She was born Susannah Thompson in January, 1832. Her early years were spent in London, where she often accompanied her parents or elderly friends to the New Park Street Chapel. She was converted upon hearing a sermon at the old Poultry Chapel by Rev S. B. Bergne from Romans 10:8 – ‘From that service I date the dawning of the true light in my soul’. But her initial joy was replaced by ‘seasons of darkness, despondency, and doubt’, and it was not until she was helped by the new, youthful, pastor of New Park Street – Spurgeon – that she found ‘the peace and pardon [her] weary soul was longing for’.
Her friendship with Spurgeon grew, and they were married in January 1856. Their twin sons, Charles Jr. and Thomas, were born in September, 1857.
Susannah became a true partner in her husband’s ministry. Spurgeon would call his ‘wifey’ to come and help him on Saturday afternoons. Together they would read commentaries and discuss the Scripture for the next day’s sermon. If he was discouraged, she would read to him. She counselled women and girls in the church and assisted female candidates at baptismal services. Her activities were restricted at times when she became chronically ill in the late 1860s, and was often confined to her room, or visited Brighton for relief.

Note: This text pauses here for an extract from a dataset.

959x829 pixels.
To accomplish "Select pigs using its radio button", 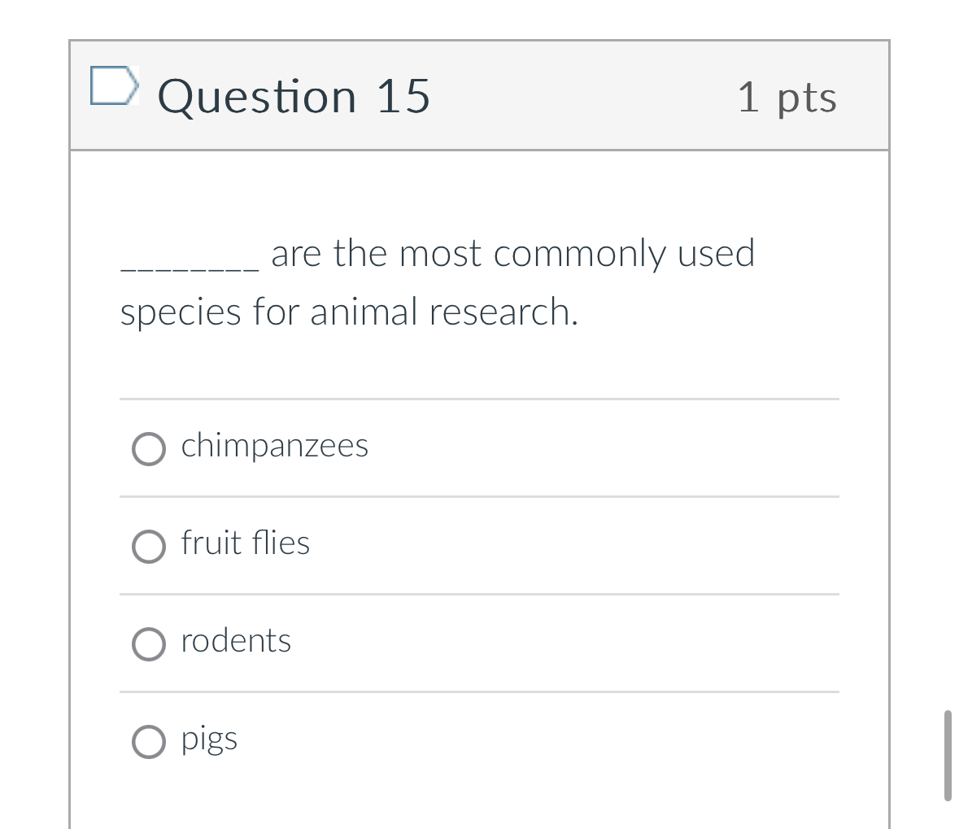I will click(x=148, y=741).
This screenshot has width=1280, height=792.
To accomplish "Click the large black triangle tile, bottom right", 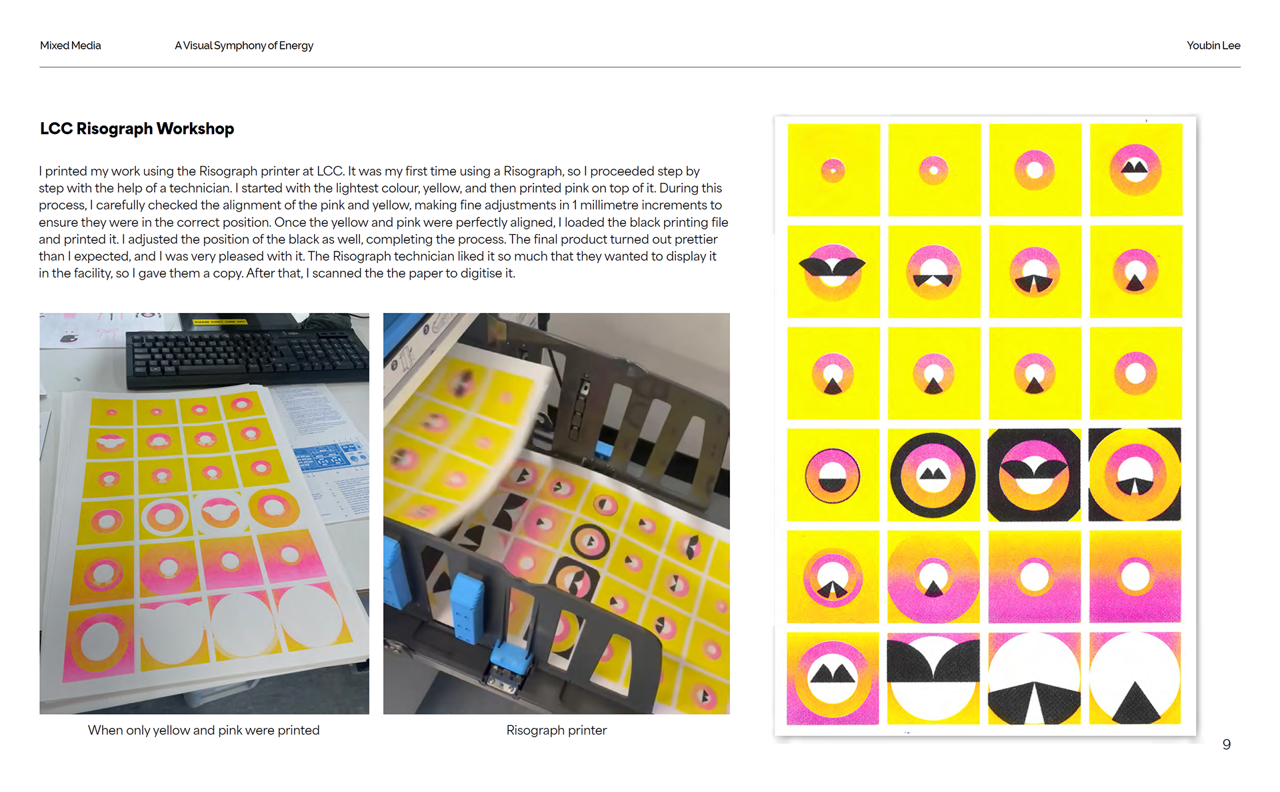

In 1875, when she had proof-read the first volume of her husband’s book Lectures to My Students, she expressed a desire to ‘place it in the hands of every minister in England’ – and so began the ministry of her Book Fund. Within a year, over 3000 volumes of theological books had been distributed by the Fund; by the time of her death, over 200,000 volumes had been sent out. Today, the supplying of theological books free to ministers and missionaries continues through the Book Fund of the Banner of Truth Trust, modelled upon that started by Susannah Spurgeon.
Susannah’s work expanded to include other ministries, such as the Pastors’ Aid Fund and the Westwood Clothing Society.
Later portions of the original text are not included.